Mr Houston said the smaller herd size allows them to better understand the health and needs of the cows, resulting in good, healthy milk.

"You're a lot closer to the small herd," he said.

"You know them better, you understand their moods, their health and what's happening."

After six months of applications, inspections and certifications, the Houstons are fully certified by MAF to produce raw milk for domestic supply from their farm. The detailed inspections looked at their methods and daily testing process and gave the green light last month.

While the certification was pending the Houstons have built up a loyal and enthusiastic customer base in Golden Bay since they began selling milk in December.

"We're really humbled by the positive feedback we're getting from the locals," Mr Houston said. "They thank us for doing it and that is a huge surprise.
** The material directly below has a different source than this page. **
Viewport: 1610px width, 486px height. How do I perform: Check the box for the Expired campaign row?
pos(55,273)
We seem to be on to a winner."

Mr Houston said they have "almost broken even" from initial investments and are looking to expand their daily output. The success of the local operation has inspired the Houstons to import more automated milk dispensers and set up a franchise called Village Milk.

With a loyal Facebook following and a website in the works, the operation is set to expand across the country in the next 12 months.
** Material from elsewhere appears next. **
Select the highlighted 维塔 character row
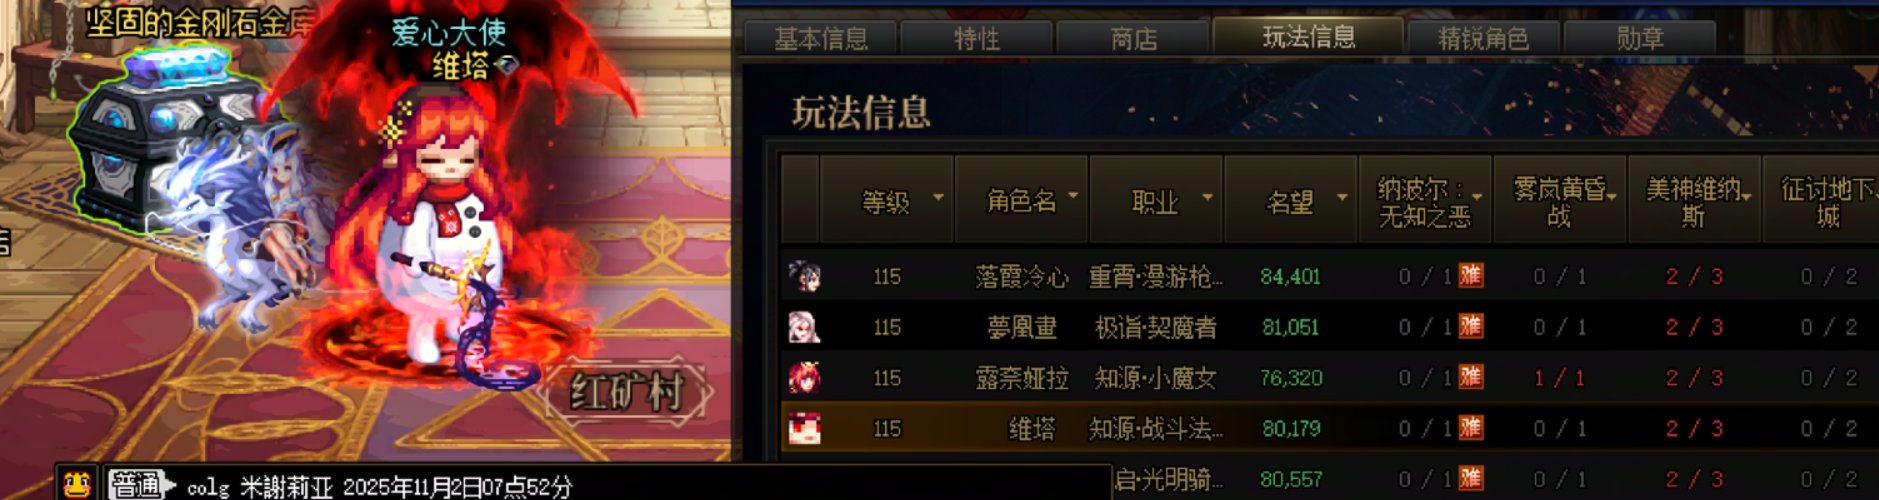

The Houstons say they have had only positive feedback from other farmers, even nostalgic reminiscing about the bygone days of the small dairy farm.

Mr Houston said representatives of Fonterra visited the operation at Village Milk and voiced their approval.

"Even Fonterra have been down and had a look and they think it's fantastic," said son Richard Houston. "We're not badmouthing Fonterra, we're just doing our own thing."

Despite the expressions of support, representatives from Fonterra headquarters made it clear that Village Milk and raw milk sales had nothing to do with their business.

"Fonterra doesn't sell raw milk," said a company representative. "If our farmers choose to do so at the farmgate it's at their discretion. There are a number of MAF regulations in place around the sale of raw milk including limits on volumes consumers can buy."

The Houstons are also eager to distinguish their product and business model as separate from the milk giant.

"They don't sell the product that we sell and they are in a different market," said Mark Houston. "They are in the market of modified milk; we are in the market of real milk. Our milk comes from the cow exactly as humans have consumed it for thousands of years."